→ Source extract
'''
(no subject)

Dec 18, 2007 14:50

I finally understood the meaning of "web 2.0" as a kind of Higher Level of what the internet could be based on rich online applications (network-as-platform), social networking, storing personal (or not-so-personal) information and data in online databases or "space rental" sites. Thus (controversially) the exciting idea of Web 3.0 would be a "semantic web" in which information online could be "read" by aggregators, search engines, etc. as contextual and meaningful information rather than series of unconnected data. How sweet! The attempts to create a semantically meaningful and legible web have involved coding languages that somehow give the content more contextual value...these include XML, RDF, etc. Firefox plugin Piggy Bank works on the other side, extracting and storing data about meaning from websites.

One outcome of opensource efforts to "semanticize" the web is a database of Neuroscience-related papers that can be searched by phrase more accurately and satisfyingly than via Google or another "2.0" search engine...ideally, the computer will be able to understand human input in all of the semantic, syntactic, and pragmatic capacities that human minds are able to untangle in moments. It seem to me like the evolutionary "goal" achieved in Web 3.0 is answering the user's question with exactly the right answer.

Although programming and computer skills divide the web community into the Developers and Users, the line is becoming increasingly blurred as users learn basic programming that is necessary to tweak the computer to maximal customizedness. Livejournal and Myspace users and bloggers may learn basic HTML or CSS in order to customize their own site and text format. However, users are also provided with analogous spaces for development in which a knowledge of the underlying coding isn't necessary, such as "page appearance generators" found for nearly every personal website-site out there.

of additional semi-related interest:
The Friend-of-a-Friend Project "is creating a Web of machine-readable pages describing people, the links between them and the things they create and do...The FOAF ("Friend of a Friend") project is a community driven effort to define an RDF vocabulary for expressing metadata about people, and their interests, relationships and activities. Founded by Dan Brickley and Libby Miller, FOAF is an open community-lead initiative which is tackling head-on the wider Semantic Web goal of creating a machine processable web of data."

They Rule "aims to provide a glimpse of some of the relationships of the US ruling class." They're bringing connections of power to light...super cool.


Space Colony One "a reprogenetic program dedicated to cultivating genetically ideal space colonization crews through computer-aided matching and breeding over several generations."
--> I'm considering sending in my DNA. Check it out and let me know whether that would be a really, really bad idea.
'''
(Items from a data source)
'''
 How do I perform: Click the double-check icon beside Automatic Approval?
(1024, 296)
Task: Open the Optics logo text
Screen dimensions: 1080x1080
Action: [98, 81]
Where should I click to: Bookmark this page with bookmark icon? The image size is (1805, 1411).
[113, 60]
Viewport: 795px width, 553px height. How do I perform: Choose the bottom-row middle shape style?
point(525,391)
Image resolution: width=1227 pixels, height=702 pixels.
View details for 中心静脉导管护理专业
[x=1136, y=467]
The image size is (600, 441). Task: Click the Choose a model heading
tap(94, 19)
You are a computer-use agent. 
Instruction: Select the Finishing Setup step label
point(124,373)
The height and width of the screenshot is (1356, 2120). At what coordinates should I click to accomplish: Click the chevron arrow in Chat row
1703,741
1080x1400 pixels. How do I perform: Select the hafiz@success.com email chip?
'''
→ Exercise requirements
1. Reproduce the semantic web post word for word, starting at "I finally understood" and ending at "meaning from websites.".
2. Name every project that the semantic web post lists under "of additional semi-related interest".
The items are separate material, unrelated to the semantic web post.

→ Problem solutions
1.
I finally understood the meaning of "web 2.0" as a kind of Higher Level of what the internet could be based on rich online applications (network-as-platform), social networking, storing personal (or not-so-personal) information and data in online databases or "space rental" sites. Thus (controversially) the exciting idea of Web 3.0 would be a "semantic web" in which information online could be "read" by aggregators, search engines, etc. as contextual and meaningful information rather than series of unconnected data. How sweet! The attempts to create a semantically meaningful and legible web have involved coding languages that somehow give the content more contextual value...these include XML, RDF, etc. Firefox plugin Piggy Bank works on the other side, extracting and storing data about meaning from websites.

2.
The Friend-of-a-Friend Project
They Rule
Space Colony One